American women have been complaining on Internet forums about empty shelves in the tampon department since at least April. But only then Time Published an article about it in early June, the deficit became a subject of public debate. Manufacturers have sadly admitted they can’t keep up with demand, and companies that distribute tampons to low-income groups say they don’t receive enough donations to meet everyone’s needs.
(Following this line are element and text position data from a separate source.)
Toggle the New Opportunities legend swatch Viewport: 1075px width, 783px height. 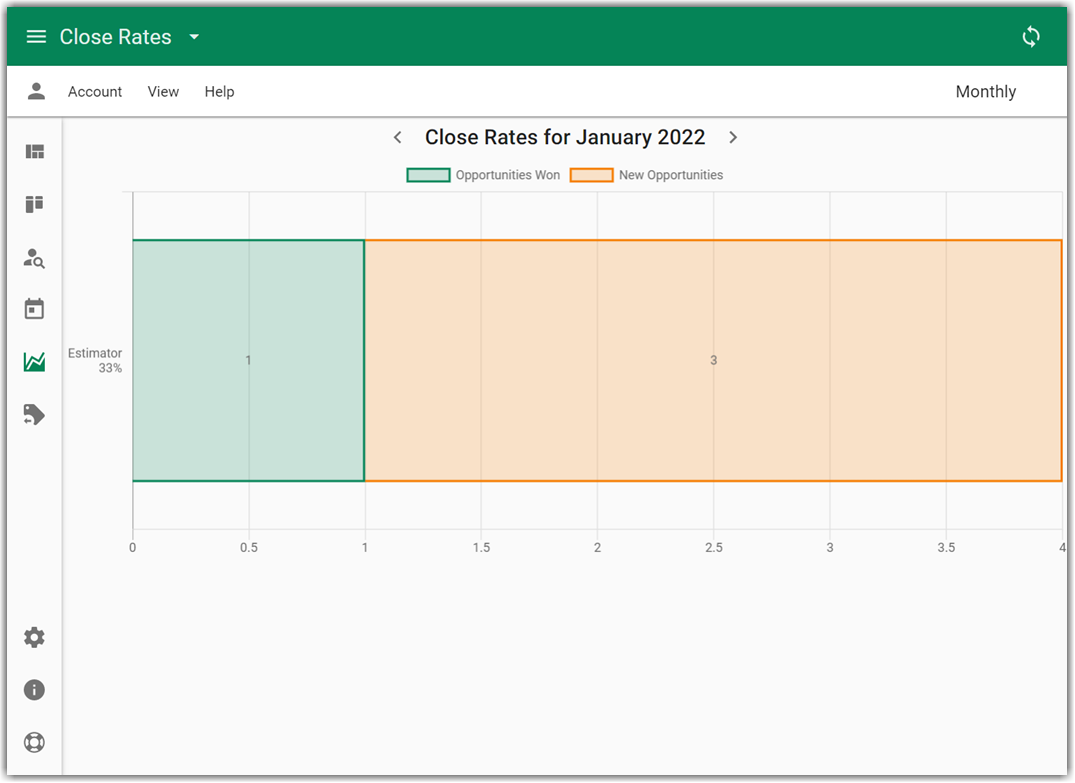(589, 174)
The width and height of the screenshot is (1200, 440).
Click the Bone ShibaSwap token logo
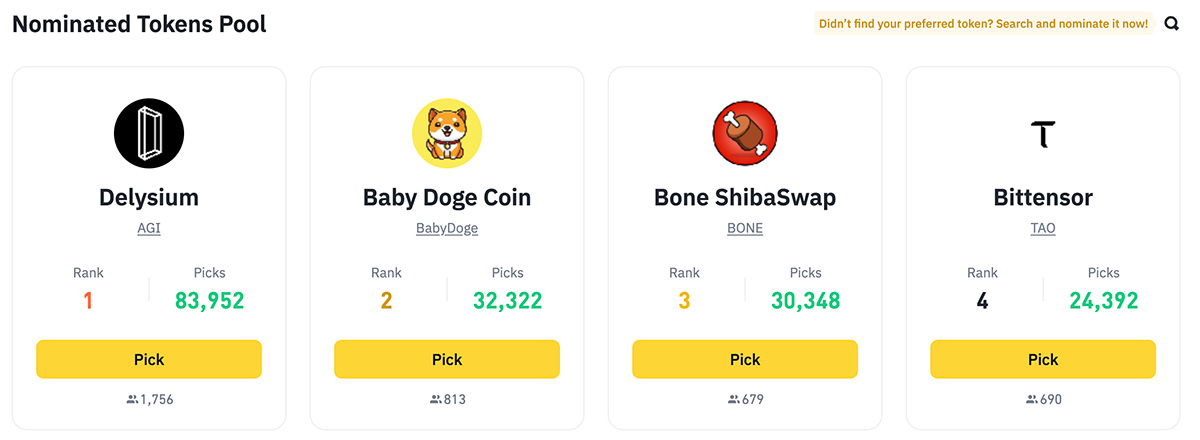pos(745,133)
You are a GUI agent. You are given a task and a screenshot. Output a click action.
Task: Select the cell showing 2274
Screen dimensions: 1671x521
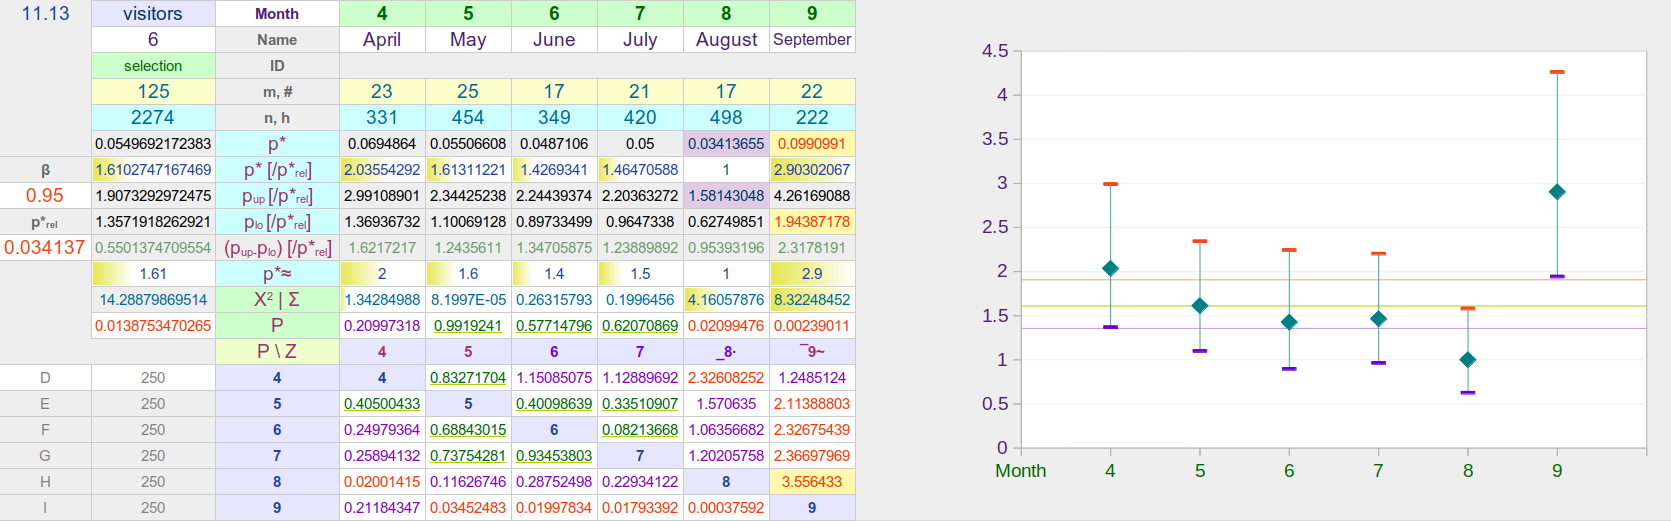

The tampon shortage is the umpteenth episode in the global supply crisis since the coronavirus pandemic. The reasons are now well known: America itself does not produce enough raw materials such as cotton, viscose, and plastic, all of which are needed to make mouth caps. Also, international freight traffic continues to face bottlenecks. So raw materials don’t get to America as fast, and the pandemic costs significantly more than before.
There is also a severe shortage of truck drivers in the U.S., which adds to supply problems. To make matters worse, some tampon factories in Canada and the United States had to close temporarily due to the Omicron wave in the spring, and those factories are also suffering from labor shortages.
Hard blow
What makes the shortage of tampons so painful is that they fill a need that simply cannot be postponed or planned for. Recent media attention on tampon shortages has urged some women to stock up. According to US grocery app Instacart, searches for tampons were up 13 percent last week from the week before, and the company’s shoppers were only able to fulfill two-thirds of orders.
The economic law of shrinking supply and growing demand also hit here: According to Bloomberg, tampon prices rose 9.8 percent year-over-year in May. The price of sanitary towels also increased by 8.3 percent. It’s a particularly hard blow to poor Americans. By 2021, more than 11 million of them will already be struggling to pay for their menstrual products, with half of them forced to choose between menstrual products or food.
This makes it all the more surprising that the deficit has been under the radar for so long. Some say part of the problem is that most of the CEOs and politicians who need to solve this problem are men. The US government was also too late when it came to infant formula shortages.
Meanwhile, politics seems to have shaken: Senator Margaret Wood Hassan wrote a letter to the CEO of Procter & Gamble in which she argued that ‘access to menstrual products should be treated like any other essential product’.